Calculating The Costs Of CAFOs
There is no doubt that animal agriculture is woven into the very fabric of the economy of the United States. Prior to the advent of Confined Animal Feeding Operations (CAFOs), animal production was usually integrated into the cycle of crop production in a way that balanced the inputs and outputs of the process. It was a method farmers had used for centuries. While the old system may not have adhered to an ethic of animal rights, the welfare of animals was arguably higher in those less intensive systems. The spread of CAFOs and their current dominance over agriculture imposes staggering ethical costs on animals; it also negatively impacts at-risk communities and taxpayers in the U.S.
CAFOs Uncovered, a publication by the Union of Concerned Scientists, examines the “hidden” costs of intensive agriculture – including direct costs such as subsidies to various industries, indirect costs such as how crop subsidies “prop up” CAFOs, and tertiary costs like from the pollution caused by the massive amounts of manure that CAFOs generate. Even further down the chain, CAFOs benefit from subsidized cleanup programs that aim to fix some of the problems that CAFOs cause, without asking animal agriculture to foot the bill.
This document shows that most of the problems associated with CAFOs “result from their excessive size and crowded conditions.” For their definition of CAFO, they include animal operations that “contain at least 1,000 large animals such as beef cows, or tens of thousands of smaller animals such as chickens, and many are much larger—with tens of thousands of beef cows or hogs, and hundreds of thousands of chickens.”

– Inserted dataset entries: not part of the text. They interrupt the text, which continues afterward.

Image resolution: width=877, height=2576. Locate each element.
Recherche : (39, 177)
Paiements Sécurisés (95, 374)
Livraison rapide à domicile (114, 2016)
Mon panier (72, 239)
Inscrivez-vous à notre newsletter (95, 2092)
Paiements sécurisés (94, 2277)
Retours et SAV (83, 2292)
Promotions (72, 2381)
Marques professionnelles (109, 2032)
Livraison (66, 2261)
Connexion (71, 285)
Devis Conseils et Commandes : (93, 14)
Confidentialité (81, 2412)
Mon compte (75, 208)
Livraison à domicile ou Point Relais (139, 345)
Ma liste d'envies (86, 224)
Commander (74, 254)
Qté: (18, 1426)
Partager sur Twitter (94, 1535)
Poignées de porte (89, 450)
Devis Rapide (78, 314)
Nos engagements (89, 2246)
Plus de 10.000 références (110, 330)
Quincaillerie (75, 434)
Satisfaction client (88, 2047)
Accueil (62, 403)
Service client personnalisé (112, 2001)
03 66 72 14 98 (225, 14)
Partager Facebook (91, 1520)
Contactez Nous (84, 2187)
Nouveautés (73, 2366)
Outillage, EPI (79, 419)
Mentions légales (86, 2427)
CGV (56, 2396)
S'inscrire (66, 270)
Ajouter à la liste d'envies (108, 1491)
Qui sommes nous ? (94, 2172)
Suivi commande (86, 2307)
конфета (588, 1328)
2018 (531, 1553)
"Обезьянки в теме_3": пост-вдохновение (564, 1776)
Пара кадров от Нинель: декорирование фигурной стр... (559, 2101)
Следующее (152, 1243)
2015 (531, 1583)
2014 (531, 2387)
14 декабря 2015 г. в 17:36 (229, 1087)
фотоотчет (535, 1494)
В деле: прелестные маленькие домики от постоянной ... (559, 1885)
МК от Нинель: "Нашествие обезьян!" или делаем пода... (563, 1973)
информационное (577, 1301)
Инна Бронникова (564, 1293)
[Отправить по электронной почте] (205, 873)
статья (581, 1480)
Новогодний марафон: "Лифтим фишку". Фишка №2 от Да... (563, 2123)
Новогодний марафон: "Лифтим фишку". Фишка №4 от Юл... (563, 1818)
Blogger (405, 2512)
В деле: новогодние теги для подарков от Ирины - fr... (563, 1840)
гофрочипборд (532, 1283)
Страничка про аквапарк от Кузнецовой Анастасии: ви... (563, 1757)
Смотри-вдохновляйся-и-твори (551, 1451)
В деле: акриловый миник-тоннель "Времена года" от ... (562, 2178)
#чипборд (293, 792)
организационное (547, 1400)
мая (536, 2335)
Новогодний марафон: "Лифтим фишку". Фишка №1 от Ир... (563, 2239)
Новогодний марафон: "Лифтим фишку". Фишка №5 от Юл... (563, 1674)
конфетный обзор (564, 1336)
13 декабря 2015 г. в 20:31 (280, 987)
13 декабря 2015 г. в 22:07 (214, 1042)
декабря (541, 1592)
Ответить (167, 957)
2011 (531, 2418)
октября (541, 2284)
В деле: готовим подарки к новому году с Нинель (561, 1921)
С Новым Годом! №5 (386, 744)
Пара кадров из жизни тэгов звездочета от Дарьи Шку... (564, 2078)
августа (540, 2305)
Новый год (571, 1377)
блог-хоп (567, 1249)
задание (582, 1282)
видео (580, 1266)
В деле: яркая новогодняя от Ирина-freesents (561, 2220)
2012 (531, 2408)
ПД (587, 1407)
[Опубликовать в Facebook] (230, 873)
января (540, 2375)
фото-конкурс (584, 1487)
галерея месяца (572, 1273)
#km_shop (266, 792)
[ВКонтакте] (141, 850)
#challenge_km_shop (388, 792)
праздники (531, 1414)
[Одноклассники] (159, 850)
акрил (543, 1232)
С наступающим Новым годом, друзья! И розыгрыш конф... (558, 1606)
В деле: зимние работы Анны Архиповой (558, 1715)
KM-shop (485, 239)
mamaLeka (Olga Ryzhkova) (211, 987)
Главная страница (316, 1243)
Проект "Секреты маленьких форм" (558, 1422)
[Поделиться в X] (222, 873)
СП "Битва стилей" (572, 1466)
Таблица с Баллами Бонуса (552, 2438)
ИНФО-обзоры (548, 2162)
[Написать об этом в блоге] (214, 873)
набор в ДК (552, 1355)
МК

The report goes on to describe the scale of the problem. Although CAFOs only comprise “about 5% of all U.S. animal operations… they now produce more than 50% of our food animals.” The manure produced by CAFOs comprises 65% of all manure from U.S. animal operations, to the tune of about 300 million tons per year, which is “more than double the amount generated by this country’s entire human population.” And yet, the report notes, this scale of operation does not necessarily result in a more “efficient” operation, which is usually considered the primary benefit of CAFOs.
So if these concentrated farms aren’t more efficient, how are they thriving? The answer, according to this report, lies “largely in farm policies that have favored large operations.” For example, animal feed accounts for about 60% of the costs of raising pigs and chickens and is also an important cost for raising dairy and beef cows. Federal policies have “encouraged the production of inexpensive grain that benefits CAFOs,” to the extent of about $4 billion per year from 1996-2005. In other words, the playing field is far from level and is tilted clearly in favour of perpetuating the CAFO system.
It isn’t possible to fully summarize the document here. Instead, we encourage animal advocates who are interested in these hidden costs of meat to check out the full report. Though it was originally published in 2008, and thus is not “hot off the presses,” much of the information is just as relevant as ever, if not more so.
As far as advocacy goes, the arguments about the economics of CAFOs can be a very useful tool, especially when it comes to speaking with consumers who do not prioritize animal welfare above economic concerns. For those consumers not swayed by ethical arguments or appeals to emotion, it is important to remind them that cheap meat is not actually cheap. There are many costs that are hidden and a growing number of scientists agree that those hidden cost are going to catch up to us sooner rather than later.